■ Material to process ■
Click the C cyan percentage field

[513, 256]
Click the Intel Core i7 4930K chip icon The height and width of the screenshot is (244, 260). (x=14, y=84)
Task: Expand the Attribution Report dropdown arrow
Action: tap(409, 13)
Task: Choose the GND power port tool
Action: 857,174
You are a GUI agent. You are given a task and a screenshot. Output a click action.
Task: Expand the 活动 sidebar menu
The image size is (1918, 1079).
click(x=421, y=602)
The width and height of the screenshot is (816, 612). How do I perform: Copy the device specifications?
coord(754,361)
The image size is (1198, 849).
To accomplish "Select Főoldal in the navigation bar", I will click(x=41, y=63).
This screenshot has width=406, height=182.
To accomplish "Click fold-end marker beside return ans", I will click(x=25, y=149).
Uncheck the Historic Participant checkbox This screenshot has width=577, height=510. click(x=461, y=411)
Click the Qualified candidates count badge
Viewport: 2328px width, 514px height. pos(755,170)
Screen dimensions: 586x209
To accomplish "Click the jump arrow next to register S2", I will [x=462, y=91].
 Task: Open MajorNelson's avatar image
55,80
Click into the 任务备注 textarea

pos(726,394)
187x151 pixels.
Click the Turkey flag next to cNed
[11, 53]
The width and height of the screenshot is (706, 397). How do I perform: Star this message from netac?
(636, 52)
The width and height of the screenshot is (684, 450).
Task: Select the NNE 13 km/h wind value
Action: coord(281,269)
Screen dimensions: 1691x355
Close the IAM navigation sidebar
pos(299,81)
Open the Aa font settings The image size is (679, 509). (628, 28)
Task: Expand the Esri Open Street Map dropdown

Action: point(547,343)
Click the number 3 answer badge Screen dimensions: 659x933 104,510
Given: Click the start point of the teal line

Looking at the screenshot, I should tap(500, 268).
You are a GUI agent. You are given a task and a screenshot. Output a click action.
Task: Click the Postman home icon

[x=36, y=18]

■ What this task involves ■
Reproduce every line of the data above verbatim.

■ Full answer ■
Click the C cyan percentage field

[513, 256]
Click the Intel Core i7 4930K chip icon The height and width of the screenshot is (244, 260). (x=14, y=84)
Task: Expand the Attribution Report dropdown arrow
Action: tap(409, 13)
Task: Choose the GND power port tool
Action: 857,174
You are a GUI agent. You are given a task and a screenshot. Output a click action.
Task: Expand the 活动 sidebar menu
The image size is (1918, 1079).
click(x=421, y=602)
The width and height of the screenshot is (816, 612). How do I perform: Copy the device specifications?
coord(754,361)
The image size is (1198, 849).
To accomplish "Select Főoldal in the navigation bar", I will click(x=41, y=63).
This screenshot has width=406, height=182.
To accomplish "Click fold-end marker beside return ans", I will click(x=25, y=149).
Uncheck the Historic Participant checkbox This screenshot has width=577, height=510. click(x=461, y=411)
Click the Qualified candidates count badge
Viewport: 2328px width, 514px height. pos(755,170)
Screen dimensions: 586x209
To accomplish "Click the jump arrow next to register S2", I will [x=462, y=91].
 Task: Open MajorNelson's avatar image
55,80
Click into the 任务备注 textarea

pos(726,394)
187x151 pixels.
Click the Turkey flag next to cNed
[11, 53]
The width and height of the screenshot is (706, 397). How do I perform: Star this message from netac?
(636, 52)
The width and height of the screenshot is (684, 450).
Task: Select the NNE 13 km/h wind value
Action: coord(281,269)
Screen dimensions: 1691x355
Close the IAM navigation sidebar
pos(299,81)
Open the Aa font settings The image size is (679, 509). (628, 28)
Task: Expand the Esri Open Street Map dropdown

Action: point(547,343)
Click the number 3 answer badge Screen dimensions: 659x933 104,510
Given: Click the start point of the teal line

Looking at the screenshot, I should tap(500, 268).
You are a GUI agent. You are given a task and a screenshot. Output a click action.
Task: Click the Postman home icon

[x=36, y=18]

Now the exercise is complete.